### What you need to do
Begin at the first line of the records below and, please, give each line again exactly until the line with "Task: Select the 皇冠陆放 car series link" is included.
___ Given entries ___
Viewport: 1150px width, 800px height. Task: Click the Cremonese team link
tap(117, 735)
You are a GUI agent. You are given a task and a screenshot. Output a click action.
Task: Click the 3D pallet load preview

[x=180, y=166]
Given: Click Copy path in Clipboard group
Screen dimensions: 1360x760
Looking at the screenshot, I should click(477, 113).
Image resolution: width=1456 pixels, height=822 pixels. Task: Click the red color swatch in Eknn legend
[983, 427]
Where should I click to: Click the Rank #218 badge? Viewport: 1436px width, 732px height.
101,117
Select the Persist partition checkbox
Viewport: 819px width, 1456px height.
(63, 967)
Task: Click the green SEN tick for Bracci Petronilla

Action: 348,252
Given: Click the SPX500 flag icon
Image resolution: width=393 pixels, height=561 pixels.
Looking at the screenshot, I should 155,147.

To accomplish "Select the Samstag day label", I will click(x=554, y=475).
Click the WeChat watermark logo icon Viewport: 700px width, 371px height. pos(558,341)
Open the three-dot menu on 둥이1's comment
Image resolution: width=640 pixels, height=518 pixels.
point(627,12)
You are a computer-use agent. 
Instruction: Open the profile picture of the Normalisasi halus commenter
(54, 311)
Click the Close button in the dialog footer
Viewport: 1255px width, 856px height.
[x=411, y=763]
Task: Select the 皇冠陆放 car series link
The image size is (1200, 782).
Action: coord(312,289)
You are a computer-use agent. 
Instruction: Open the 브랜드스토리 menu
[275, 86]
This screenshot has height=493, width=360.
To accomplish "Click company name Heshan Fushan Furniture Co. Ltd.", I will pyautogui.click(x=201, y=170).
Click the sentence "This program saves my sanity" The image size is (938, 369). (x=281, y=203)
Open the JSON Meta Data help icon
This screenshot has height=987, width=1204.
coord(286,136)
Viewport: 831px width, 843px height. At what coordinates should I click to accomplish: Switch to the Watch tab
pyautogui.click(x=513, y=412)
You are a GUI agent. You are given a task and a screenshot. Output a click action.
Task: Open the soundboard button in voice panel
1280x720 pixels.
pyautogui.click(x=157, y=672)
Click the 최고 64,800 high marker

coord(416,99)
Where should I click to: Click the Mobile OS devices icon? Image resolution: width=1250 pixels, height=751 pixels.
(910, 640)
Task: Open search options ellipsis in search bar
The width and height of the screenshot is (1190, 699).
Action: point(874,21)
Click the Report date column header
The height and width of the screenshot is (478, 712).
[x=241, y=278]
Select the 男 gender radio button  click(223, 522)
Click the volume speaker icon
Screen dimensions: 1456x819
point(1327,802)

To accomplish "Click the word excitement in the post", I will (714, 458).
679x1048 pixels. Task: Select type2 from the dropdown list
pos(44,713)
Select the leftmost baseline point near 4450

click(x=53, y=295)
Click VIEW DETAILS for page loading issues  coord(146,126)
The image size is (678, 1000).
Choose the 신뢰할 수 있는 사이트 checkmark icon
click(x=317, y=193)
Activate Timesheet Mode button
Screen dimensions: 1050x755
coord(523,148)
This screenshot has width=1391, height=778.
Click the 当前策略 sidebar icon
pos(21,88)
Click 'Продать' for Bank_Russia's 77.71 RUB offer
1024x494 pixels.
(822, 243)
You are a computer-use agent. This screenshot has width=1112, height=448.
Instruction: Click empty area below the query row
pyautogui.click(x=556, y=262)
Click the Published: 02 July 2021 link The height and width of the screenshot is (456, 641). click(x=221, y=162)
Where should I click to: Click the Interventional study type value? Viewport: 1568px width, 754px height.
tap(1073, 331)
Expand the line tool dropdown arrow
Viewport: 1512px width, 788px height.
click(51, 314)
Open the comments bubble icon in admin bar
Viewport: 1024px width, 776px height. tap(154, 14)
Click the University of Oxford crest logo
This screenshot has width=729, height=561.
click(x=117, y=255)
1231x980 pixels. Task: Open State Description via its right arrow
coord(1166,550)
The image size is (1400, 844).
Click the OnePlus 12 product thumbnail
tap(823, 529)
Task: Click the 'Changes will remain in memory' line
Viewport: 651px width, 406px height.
___
### Your response
Viewport: 1150px width, 800px height. Task: Click the Cremonese team link
tap(117, 735)
You are a GUI agent. You are given a task and a screenshot. Output a click action.
Task: Click the 3D pallet load preview

[x=180, y=166]
Given: Click Copy path in Clipboard group
Screen dimensions: 1360x760
Looking at the screenshot, I should click(477, 113).
Image resolution: width=1456 pixels, height=822 pixels. Task: Click the red color swatch in Eknn legend
[983, 427]
Where should I click to: Click the Rank #218 badge? Viewport: 1436px width, 732px height.
101,117
Select the Persist partition checkbox
Viewport: 819px width, 1456px height.
(63, 967)
Task: Click the green SEN tick for Bracci Petronilla

Action: 348,252
Given: Click the SPX500 flag icon
Image resolution: width=393 pixels, height=561 pixels.
Looking at the screenshot, I should 155,147.

To accomplish "Select the Samstag day label", I will click(x=554, y=475).
Click the WeChat watermark logo icon Viewport: 700px width, 371px height. pos(558,341)
Open the three-dot menu on 둥이1's comment
Image resolution: width=640 pixels, height=518 pixels.
point(627,12)
You are a computer-use agent. 
Instruction: Open the profile picture of the Normalisasi halus commenter
(54, 311)
Click the Close button in the dialog footer
Viewport: 1255px width, 856px height.
[x=411, y=763]
Task: Select the 皇冠陆放 car series link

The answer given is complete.